Он убеждал себя, проговаривая мысленно подобные фразы на протяжении всего времени преследования обитателей виллы Корф. Он не спал, наблюдая за окнами отеля в Амстердаме, он мерз и питался, чем и где придется. Он перемещался как зверь, как ночной хищник, и ему казалось, что скрытая агрессивность его движений не оставит ни малейшего шанса его потенциальной жертве — от него не спастись, не спрятаться, не скрыть ни желаний, ни животного страха, ни мыслей… Галлахером владела необъяснимая злоба — ему хотелось разрушать, уничтожать, жечь… для того чтобы владеть. Он видел в преследуемых им русских опасных и опытных врагов. Он предполагал, что где-то рядом, в этом городе, по тем же улицам так же вкрадчиво и бесшумно передвигается в поисках жертвы и его смерть, его таинственный господин Никто, возможно, еще более опытный и жестокий. И в эти минуты Галлахеру становилось страшно. Этот страх необходимо на кого-то выплеснуть.
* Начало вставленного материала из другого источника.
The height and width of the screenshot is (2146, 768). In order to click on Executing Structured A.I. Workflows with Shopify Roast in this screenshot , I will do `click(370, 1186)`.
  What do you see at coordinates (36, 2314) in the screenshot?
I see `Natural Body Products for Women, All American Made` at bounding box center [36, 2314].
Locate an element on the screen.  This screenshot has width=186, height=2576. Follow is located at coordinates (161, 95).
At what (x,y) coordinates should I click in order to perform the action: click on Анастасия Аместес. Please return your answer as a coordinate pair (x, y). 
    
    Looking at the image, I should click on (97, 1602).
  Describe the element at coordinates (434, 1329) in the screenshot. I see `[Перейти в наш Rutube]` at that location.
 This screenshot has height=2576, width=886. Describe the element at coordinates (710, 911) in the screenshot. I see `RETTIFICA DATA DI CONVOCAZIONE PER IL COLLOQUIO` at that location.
Неразлучная троица русских — они существовали свободно, естественно, как дыхание… Они никого не боялись — бесцельно слонялись по городу, часами просиживали в барах, словно нет у них иной заботы. Они не оглядывались по сторонам. У них все было в порядке. У них, но не у Галлахера — он не мог бесцельным ожиданием оправдать цель своего приезда в Амстердам. У него была цель. Неясная, неконкретная, еще не материализовавшаяся, но Род уже ощущал запах денег. Особенно в тот день, когда русские отправились в путешествие по городу в автомобиле, прихватив с собой достаточно привлекательную на вид, обтянутую черной кожей коробку. И, сверив конечную точку маршрута с имевшимся у него справочником, Галлахер понял — его усилия могут вот-вот увенчаться успехом. Успехом, удачей — какие неправильные слова… Они не нравились Роду. Может быть, гонорар? Плата за унижения? За одиночество? Компенсация галлахеровской неустроенности, неудачливости, тупости? Так далеко в оценке собственных достоинств Род не заходил. Он ощущал себя вполне полноценным подонком, впрочем, называя себя несколько иначе — солдатом. Теперь у него не было генералов, не было подчиненных — никто не козырял ему в ответ и не приветствовал вставая… Все это было у него впереди. И табличка, укрепленная на двери офиса, куда нанесли визит поднадзорные Галлахера, только усилила это ощущение: на ней значилось: «Веттеншапен. Украшения и драгоценности. Лондон — Амстердам — Гонконг». А в справочнике путешествующего по городу был указан еще один адрес — адрес магазина с точно таким же названием. Галлахер не поленился в тот же день заглянуть туда — один вид витрины, застеленной бархатом, за толстым броневым стеклом, с загадочно поблескивающими диадемами и брошами, мог кого угодно свести с ума. И Галлахер уже был близок к подобного рода умопомешательству — не напрасно его таинственный наниматель истратил такую уймищу денег только для того, чтобы отставной сержант не упускал из виду этих странных, беззаботно живущих русских.